I highly enjoyed the hexagonal regular expression puzzle ("A Regular Crossword" by Dan Gulotta based on an idea by Palmer Mebane) from this year's MIT puzzle hunt. I found it awkward to solve on a computer though, it needed a better interface.
So I made one.
Use the ⇐ and ⇒ buttons to rotate the puzzle widdershins or clockwise, respectively (or just hover over the puzzle and use your normal left and right keys).
Click a hexagon and type a letter A-Z (capitalization not important) to fill it with a guess. Hit backspace to clear a guess, and tab to move to the next hexagon in the row.
When an entire row is filled, it will be colored green if the row matches the clue, and red if it doesn't. I'd like to provide some earlier feedback, but to do so correctly would require a good algorithm to determine if the intersection of a regular expression and a string of guesses and blanks have a non-empty intersection. I'm on the lookout for one, so let me know if you find one.
Of course, there's no reason this has to be the only puzzle of this type.
The original puzzle is specified in json, and loaded dynamically by the page.

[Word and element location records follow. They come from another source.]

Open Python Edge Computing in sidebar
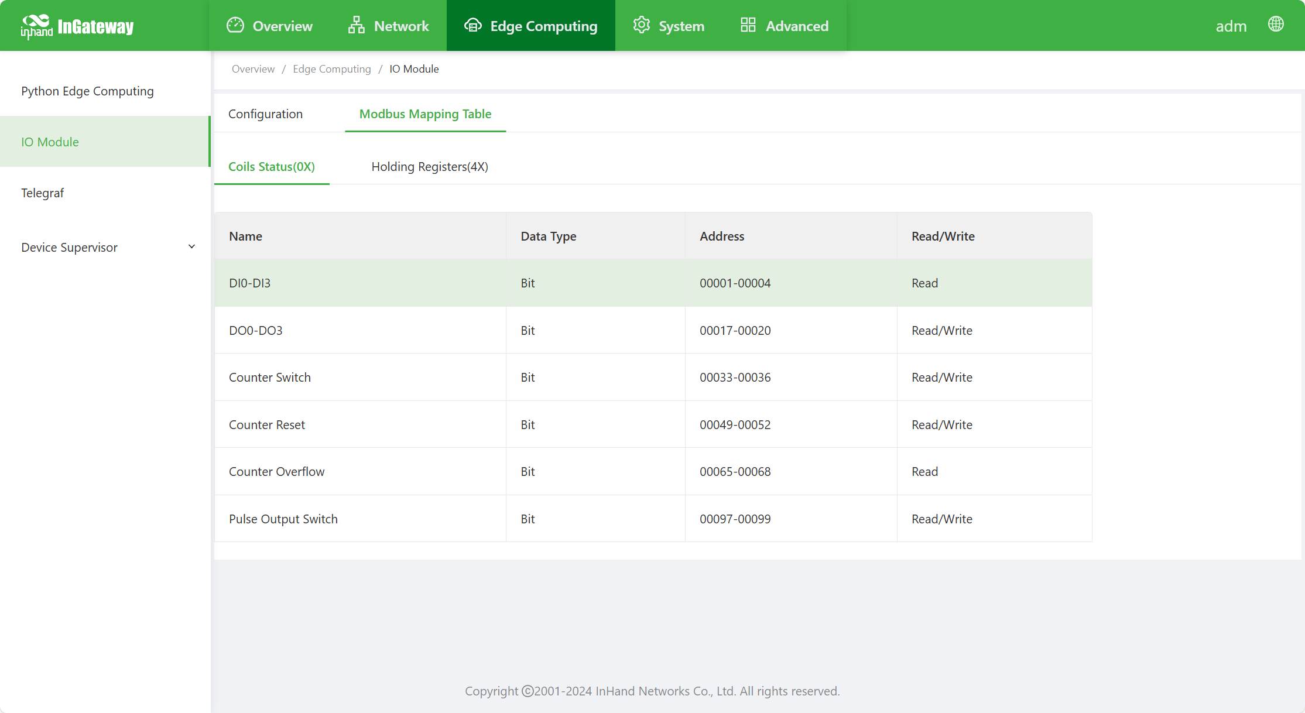1305x713 pixels. [x=87, y=91]
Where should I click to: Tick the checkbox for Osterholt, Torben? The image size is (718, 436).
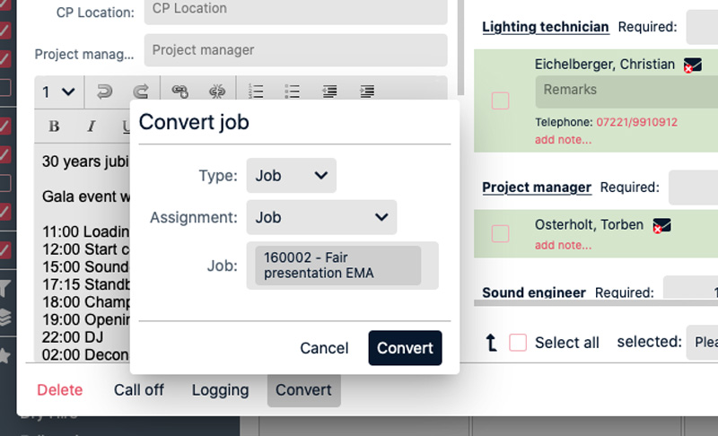pyautogui.click(x=501, y=233)
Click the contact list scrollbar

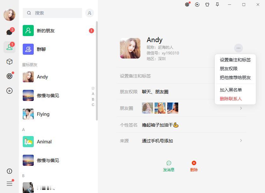tap(97, 71)
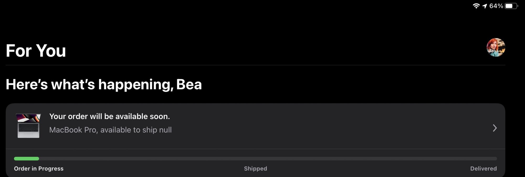Image resolution: width=525 pixels, height=177 pixels.
Task: Open "Your order will be available soon"
Action: (109, 116)
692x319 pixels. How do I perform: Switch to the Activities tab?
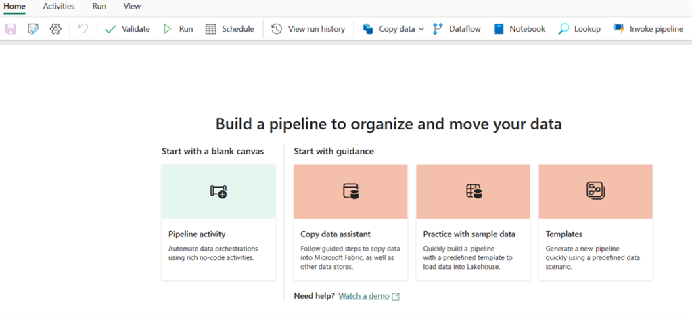click(59, 6)
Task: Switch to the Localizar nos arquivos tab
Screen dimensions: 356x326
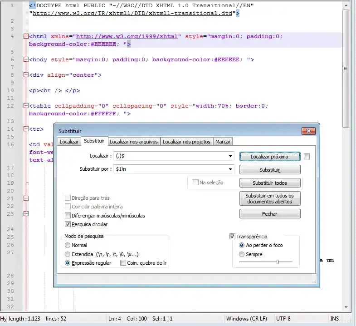Action: pos(134,142)
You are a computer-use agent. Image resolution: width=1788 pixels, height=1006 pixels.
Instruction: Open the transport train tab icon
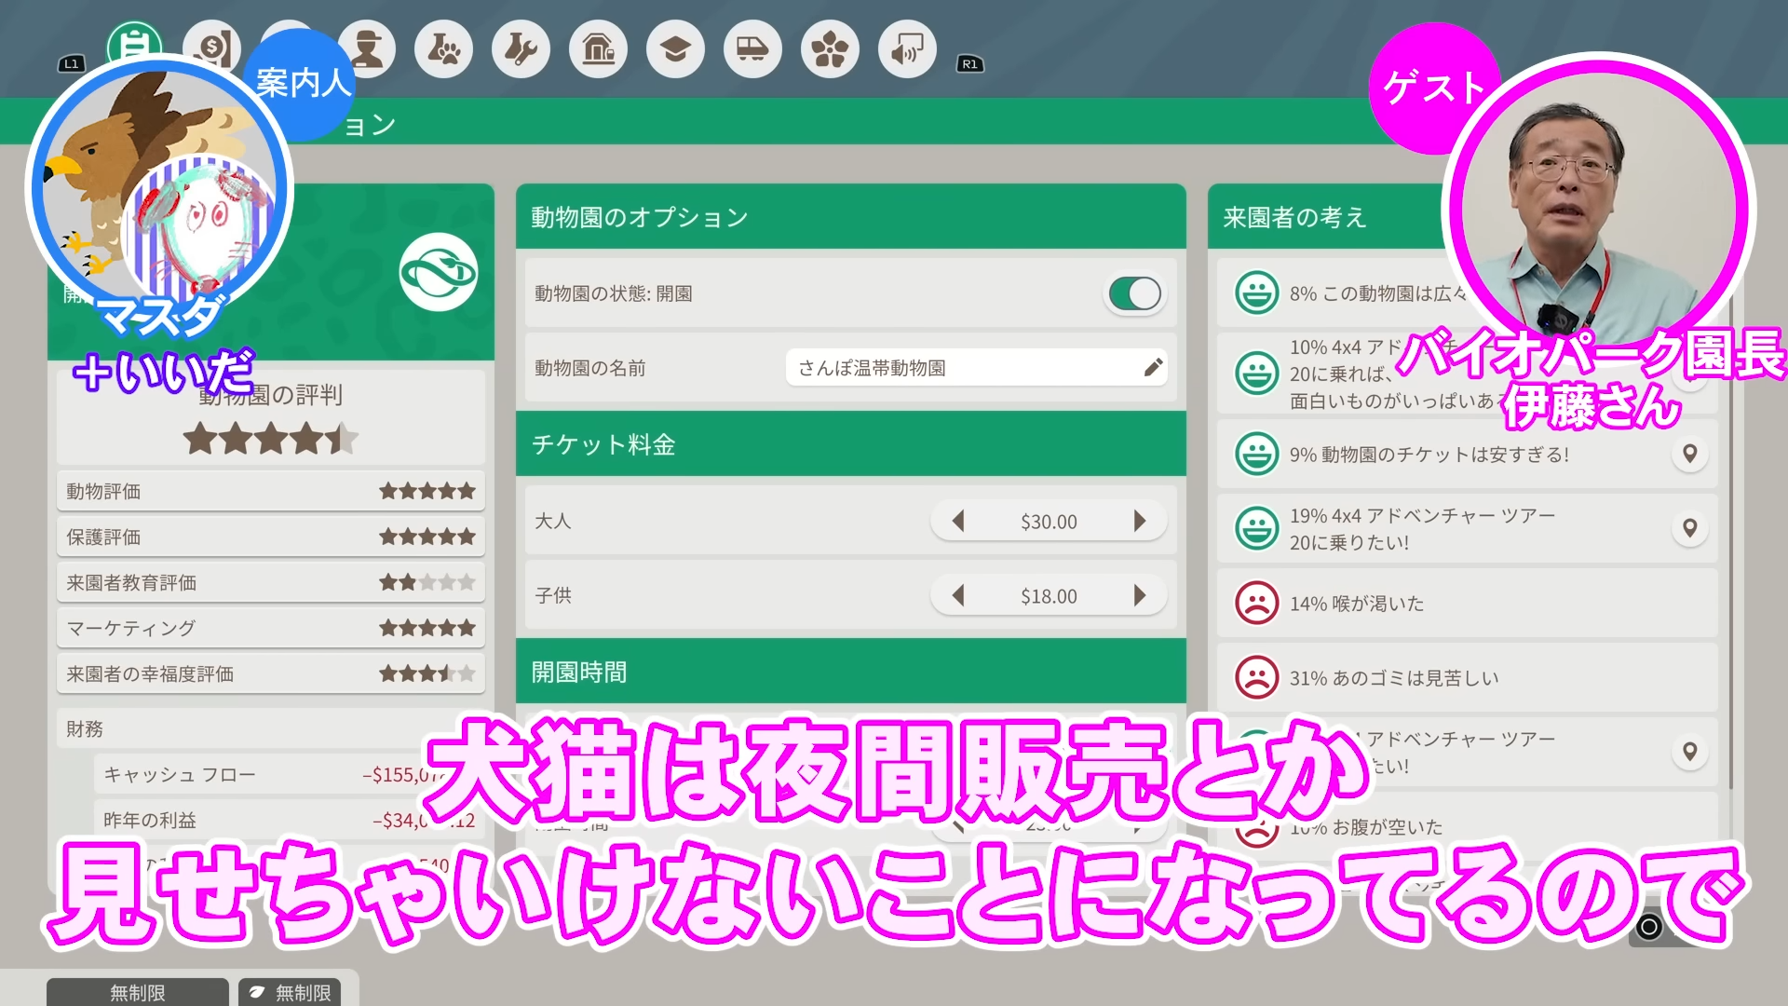coord(752,49)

Now that I've got the software down (well, mostly, it's not like I'm not going to continue tweaking), I'm going to work on creating some more, but I'll gladly take contributions.
Each cell in the hex grid has a unique address, based on three (non-orthogonal) axes:
As you can see from the grid on the left, each hex is two units wide in each of the three directions. Since the axes aren't orthogonal, moving along one axis changes your offset along the others. Moving one hex in any direction will increment one coordinate by two, and decrement the other two by one (or decrement one by two, and increment two by one).